------ Article ------

Read the report: Ministry of Social Development: Preventing failure of critical services to clients, 2019 (16MB )
All five companies shortlisted by MSD to build its new service platform were US-based multinationals; Microsoft, WCC, Pega, Salesforce and ServiceNow. Each got to give a presentation to ministry staff. A tender for this and one other major system went out this month.
Fortune 500 firm Accenture was central to implementing the overhaul, and gave the ministry a presentation in February about how public sector "digital employment platforms" improved labour markets.
The business case indicated data would be hosted by US giant Amazon Web Services' cloud.
The ministry also had $21m of multi-year contracts for the core IT overhaul with Tenzing, part of the Indian multinational Mahindra Group, and with US tech major SAS.
US multinational DXC was paid at least $11m last year to run the ministry's existing information system, and is now looking at the impacts on that system from Te Pae Tawhiti. DXC was central to a government deal three years ago to make it easier for public and private organisations to buy facial recognition services.

------ Data ------

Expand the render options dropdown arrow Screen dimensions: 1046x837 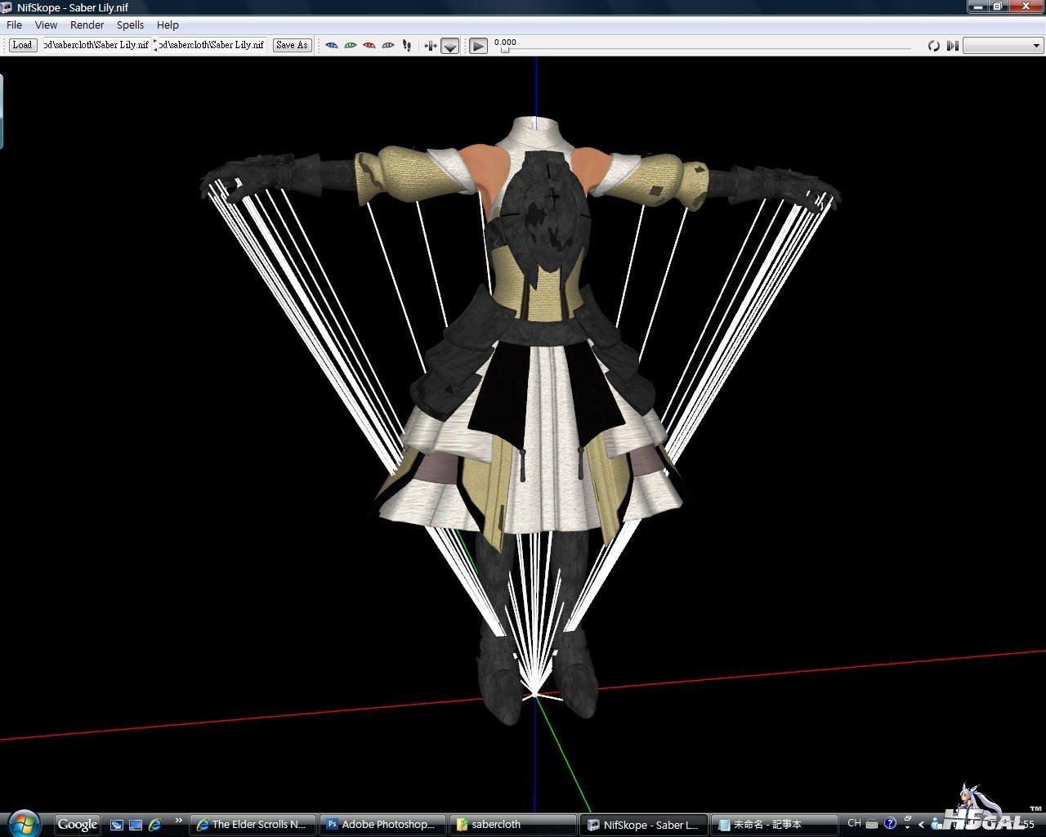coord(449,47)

------
------ Data ------

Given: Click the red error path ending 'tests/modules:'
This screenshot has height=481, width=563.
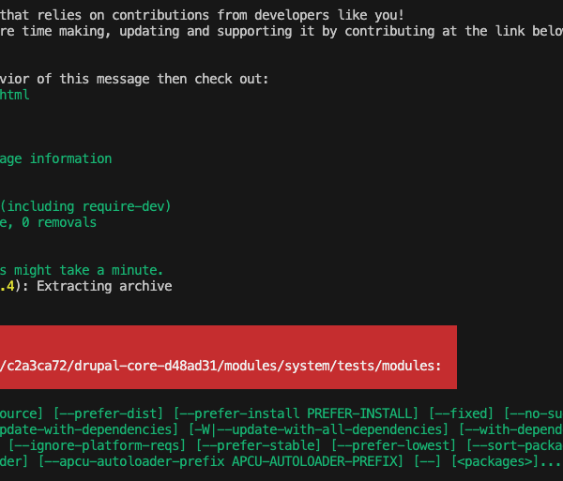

------

▸ **Instructions**:
1. According to the article on the Ministry of Social Development's IT overhaul, where did the business case say data would be hosted?
2. Extend the article on the Ministry of Social Development's IT overhaul past its final sentence with a few more sentences in the same reporting style.
The data here is drawn from a separate source and has no connection to the article.

▸ **Results in order**:
1. On the Amazon Web Services cloud.

2.
The business case for Te Pae Tawhiti outlined four options, and rated one the "best value".
This was not chosen as it "requires more extensive implementation, that is outside our ability to manage".
"As a result, this option carries more risk," Kilmister said.
The option chosen was rated "medium/high risk overall", normal for a programme this big, the business case said.
Budget 2023 earmarked $183m for Te Pae Tawhiti over two years, partly by making savings elsewhere of up to $83m. This is on top of $35m last year.
Minister Sepuloni on Thursday said just maintaining the old systems would cost $1b over the decade it would take to instead modernise them.
"I expect that the programme will modernise MSD's core technology systems to better address risk, improve agility and increase the secure use of information," she said in a statement.